If governments work with big finance, Fink explained, they can unlock these trillions. But to do so, they will need to mint public infrastructure into investable assets that can generate steady returns for investors. Why does BlackRock need the state? Why can’t it deploy trillions without the government’s helping hand? The British public remembers all too well PFIs, the private finance initiatives through which the state ended up paying extortionate amounts to private contractors that designed, built, financed or operated public services such as prisons, schools and hospitals before handing them back to the state, often in poor condition.

But for big finance, there is more now at stake. In this golden age of infrastructure, financiers plan to own our infrastructure outright and transform it into a source of steady revenue. Since buying Global Infrastructure Partners in January 2024, BlackRock holds about $150bn in infrastructure assets, including US renewable energy companies, wastewater services in France and airports in England and Australia. It plans to expand aggressively, just like other private infrastructure funds. Direct ownership is the main game, but not the only one. Big finance can also invest in infrastructure indirectly, by lending to private infrastructure companies. The key is returns. For this, BlackRock wants the state to “derisk” investments. This financial jargon was included in the 2024 Labour manifesto, and it in essence involves the state stepping in to improve the returns on infrastructure assets.
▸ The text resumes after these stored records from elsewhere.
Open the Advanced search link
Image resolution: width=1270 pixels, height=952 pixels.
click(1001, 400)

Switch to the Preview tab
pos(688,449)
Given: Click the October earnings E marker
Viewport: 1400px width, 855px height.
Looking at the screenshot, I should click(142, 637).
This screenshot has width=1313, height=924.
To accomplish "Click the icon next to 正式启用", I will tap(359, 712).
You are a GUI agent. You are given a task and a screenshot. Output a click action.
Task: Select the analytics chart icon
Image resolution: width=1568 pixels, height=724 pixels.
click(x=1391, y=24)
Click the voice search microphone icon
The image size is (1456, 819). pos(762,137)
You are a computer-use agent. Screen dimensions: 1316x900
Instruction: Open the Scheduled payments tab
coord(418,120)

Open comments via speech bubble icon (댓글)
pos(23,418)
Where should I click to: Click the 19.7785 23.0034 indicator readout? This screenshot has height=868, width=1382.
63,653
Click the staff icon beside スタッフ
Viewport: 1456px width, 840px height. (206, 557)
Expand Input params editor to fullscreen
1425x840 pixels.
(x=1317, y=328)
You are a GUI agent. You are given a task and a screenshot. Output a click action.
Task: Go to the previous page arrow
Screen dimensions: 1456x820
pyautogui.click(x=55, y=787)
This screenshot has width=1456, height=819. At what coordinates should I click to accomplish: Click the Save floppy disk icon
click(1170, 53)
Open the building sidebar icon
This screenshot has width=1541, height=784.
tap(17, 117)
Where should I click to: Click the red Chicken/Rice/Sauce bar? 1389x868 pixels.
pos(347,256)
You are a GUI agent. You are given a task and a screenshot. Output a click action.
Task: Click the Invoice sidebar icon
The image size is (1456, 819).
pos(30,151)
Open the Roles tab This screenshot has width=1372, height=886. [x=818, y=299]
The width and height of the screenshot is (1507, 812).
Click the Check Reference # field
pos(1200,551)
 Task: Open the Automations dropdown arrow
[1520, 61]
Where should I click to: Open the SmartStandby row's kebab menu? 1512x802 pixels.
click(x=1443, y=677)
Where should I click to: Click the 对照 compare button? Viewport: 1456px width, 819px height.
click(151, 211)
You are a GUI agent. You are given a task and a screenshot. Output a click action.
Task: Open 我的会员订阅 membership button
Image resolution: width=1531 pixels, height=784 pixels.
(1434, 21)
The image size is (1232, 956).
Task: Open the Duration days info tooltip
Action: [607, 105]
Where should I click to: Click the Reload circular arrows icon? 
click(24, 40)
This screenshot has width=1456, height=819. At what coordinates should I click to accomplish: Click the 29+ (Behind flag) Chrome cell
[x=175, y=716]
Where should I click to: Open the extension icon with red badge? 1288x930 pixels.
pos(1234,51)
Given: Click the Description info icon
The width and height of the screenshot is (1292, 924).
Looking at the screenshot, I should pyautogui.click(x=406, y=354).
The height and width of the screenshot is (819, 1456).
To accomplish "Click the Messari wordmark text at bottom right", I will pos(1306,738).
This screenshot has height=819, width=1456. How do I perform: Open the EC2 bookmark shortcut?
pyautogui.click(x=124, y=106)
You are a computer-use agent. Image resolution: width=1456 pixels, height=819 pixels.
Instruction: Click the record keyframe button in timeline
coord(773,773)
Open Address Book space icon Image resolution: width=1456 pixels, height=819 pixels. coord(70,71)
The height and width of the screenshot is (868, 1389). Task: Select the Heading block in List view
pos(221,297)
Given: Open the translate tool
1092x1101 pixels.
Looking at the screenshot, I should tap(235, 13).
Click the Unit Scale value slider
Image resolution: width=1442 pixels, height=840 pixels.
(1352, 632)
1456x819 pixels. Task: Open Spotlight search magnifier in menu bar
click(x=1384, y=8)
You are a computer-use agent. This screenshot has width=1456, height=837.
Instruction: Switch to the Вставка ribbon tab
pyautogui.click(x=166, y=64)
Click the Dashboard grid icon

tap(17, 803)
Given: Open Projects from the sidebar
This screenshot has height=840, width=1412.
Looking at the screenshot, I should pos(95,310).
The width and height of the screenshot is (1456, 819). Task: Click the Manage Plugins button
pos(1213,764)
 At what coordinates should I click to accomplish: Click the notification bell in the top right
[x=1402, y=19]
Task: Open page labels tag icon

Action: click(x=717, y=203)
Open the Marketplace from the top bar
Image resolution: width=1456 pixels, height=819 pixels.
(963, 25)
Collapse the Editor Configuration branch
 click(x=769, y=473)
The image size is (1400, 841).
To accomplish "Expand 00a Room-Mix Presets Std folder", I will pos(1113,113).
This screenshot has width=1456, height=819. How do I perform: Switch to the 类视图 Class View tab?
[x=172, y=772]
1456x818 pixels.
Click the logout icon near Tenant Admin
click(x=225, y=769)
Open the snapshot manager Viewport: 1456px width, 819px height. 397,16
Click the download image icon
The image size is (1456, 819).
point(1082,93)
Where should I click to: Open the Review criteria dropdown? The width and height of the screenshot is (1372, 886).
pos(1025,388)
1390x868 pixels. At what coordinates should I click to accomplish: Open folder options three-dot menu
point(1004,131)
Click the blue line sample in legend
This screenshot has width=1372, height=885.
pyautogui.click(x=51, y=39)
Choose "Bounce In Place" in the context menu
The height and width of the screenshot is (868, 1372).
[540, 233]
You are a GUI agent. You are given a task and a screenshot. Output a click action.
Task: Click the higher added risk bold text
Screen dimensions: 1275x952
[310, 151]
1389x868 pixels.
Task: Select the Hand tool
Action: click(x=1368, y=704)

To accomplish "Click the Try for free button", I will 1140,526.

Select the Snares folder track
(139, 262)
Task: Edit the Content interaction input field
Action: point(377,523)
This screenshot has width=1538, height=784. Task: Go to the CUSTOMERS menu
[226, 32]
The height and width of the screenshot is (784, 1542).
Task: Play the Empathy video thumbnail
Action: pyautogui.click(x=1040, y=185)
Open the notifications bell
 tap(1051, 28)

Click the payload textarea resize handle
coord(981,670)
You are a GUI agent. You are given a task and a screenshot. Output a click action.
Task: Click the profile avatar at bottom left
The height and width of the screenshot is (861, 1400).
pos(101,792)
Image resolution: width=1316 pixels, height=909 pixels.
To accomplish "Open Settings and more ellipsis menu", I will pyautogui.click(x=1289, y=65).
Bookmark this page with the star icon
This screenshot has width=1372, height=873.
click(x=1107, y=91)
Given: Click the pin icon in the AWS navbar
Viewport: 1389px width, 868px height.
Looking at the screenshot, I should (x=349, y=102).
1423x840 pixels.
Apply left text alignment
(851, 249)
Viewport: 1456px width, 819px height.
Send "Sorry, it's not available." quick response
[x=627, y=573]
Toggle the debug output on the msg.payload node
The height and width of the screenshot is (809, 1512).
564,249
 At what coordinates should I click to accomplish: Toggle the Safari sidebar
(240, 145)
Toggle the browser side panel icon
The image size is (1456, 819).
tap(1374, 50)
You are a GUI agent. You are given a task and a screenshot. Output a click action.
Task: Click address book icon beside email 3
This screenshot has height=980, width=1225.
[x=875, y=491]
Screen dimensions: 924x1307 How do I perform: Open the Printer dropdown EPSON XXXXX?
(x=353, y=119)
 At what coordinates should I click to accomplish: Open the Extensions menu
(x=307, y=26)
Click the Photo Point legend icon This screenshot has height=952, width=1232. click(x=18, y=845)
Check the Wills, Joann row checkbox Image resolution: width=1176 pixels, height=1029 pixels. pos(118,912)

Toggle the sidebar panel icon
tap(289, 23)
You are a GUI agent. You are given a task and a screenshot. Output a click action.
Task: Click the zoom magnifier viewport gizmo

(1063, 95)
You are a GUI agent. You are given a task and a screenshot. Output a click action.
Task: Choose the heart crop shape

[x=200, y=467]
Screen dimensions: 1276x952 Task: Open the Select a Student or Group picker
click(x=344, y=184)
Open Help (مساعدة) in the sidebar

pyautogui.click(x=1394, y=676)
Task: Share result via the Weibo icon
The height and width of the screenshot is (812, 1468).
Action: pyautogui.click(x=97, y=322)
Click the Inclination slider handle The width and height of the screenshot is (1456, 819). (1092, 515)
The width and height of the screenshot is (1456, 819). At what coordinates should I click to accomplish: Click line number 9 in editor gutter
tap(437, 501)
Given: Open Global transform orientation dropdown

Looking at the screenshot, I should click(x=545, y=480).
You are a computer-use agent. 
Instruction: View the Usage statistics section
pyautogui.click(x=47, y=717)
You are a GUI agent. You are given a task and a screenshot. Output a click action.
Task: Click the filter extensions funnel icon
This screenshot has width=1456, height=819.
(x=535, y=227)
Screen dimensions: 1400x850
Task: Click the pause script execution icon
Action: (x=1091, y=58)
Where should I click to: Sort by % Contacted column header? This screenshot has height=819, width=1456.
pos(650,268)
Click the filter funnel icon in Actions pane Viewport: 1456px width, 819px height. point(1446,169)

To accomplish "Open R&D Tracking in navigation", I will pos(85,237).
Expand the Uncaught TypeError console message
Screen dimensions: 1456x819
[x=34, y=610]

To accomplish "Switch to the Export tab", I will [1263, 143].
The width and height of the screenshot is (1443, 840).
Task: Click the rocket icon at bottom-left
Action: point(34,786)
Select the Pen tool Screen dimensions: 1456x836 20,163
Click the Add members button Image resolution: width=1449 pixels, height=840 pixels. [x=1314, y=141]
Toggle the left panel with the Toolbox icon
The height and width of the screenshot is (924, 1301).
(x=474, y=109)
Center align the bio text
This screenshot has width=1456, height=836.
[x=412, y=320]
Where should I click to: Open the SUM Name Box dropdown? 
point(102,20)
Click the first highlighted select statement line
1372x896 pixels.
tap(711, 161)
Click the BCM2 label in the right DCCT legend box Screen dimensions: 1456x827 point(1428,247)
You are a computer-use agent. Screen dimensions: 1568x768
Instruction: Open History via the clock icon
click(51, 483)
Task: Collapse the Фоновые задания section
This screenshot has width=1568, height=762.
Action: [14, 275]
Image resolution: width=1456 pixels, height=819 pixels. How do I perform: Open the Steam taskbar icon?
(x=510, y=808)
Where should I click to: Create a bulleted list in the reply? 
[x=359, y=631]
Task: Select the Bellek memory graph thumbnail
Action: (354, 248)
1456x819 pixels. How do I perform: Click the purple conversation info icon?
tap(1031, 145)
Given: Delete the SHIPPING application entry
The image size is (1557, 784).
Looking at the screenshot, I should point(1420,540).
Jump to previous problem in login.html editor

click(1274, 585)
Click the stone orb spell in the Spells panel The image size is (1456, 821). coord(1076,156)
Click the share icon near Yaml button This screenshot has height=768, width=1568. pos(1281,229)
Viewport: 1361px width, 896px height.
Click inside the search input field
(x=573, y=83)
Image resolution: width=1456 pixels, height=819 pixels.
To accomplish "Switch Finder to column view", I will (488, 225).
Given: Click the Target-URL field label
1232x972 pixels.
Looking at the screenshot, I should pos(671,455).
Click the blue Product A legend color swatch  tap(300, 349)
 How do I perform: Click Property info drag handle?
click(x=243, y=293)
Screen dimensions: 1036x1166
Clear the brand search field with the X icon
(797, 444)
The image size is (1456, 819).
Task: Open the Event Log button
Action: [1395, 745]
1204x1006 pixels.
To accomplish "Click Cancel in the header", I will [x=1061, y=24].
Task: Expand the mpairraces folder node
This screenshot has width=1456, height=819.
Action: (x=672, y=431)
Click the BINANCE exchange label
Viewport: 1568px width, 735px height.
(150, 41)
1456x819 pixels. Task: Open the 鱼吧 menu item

https://www.theguardian.com/commentisfree/article/2024/jul/02/labour-plans-britain-private-finance-blackrock


Many parts of Britain are indeed still paying off the debts resulting from deals arranged under the Private Finance Initiative contracts instigated by the Tories in 1992 and enthusiastically embraced by Labour Chancellor of the Exchequer Gordon Brown from 1997 onward to fund infrastructure projects, including roads, hospitals and schools, while keeping the government's books less in the red than they might otherwise be.

The Tories announced in 2018 that they would abandon the use of PFI. The deals currently in force - there are around 700 of them in the UK as a whole - still apply, but the earlier ones are beginning to expire, a major part of that shift beginning next year, meaning the assets will be returned to local authorities or the state. And given the shoddy workmanship in some cases which has seen disasters like whole walls of some schools collapsing, along with unsuitable materials such as reinforced autoclaved aerated concrete now revealed to have been used in a number of public buildings, that may prove even more costly than the already too business-friendly terms of some of the deals.

And now Labour looks set to expand this adventure in capitalism as a desperate attempt to fulfil its latest fetish for out-Torying the Tories and avoiding having to hike taxes by nationalizing the risks involved and privatizing the profits in a pattern that's grown all too familiar over the years.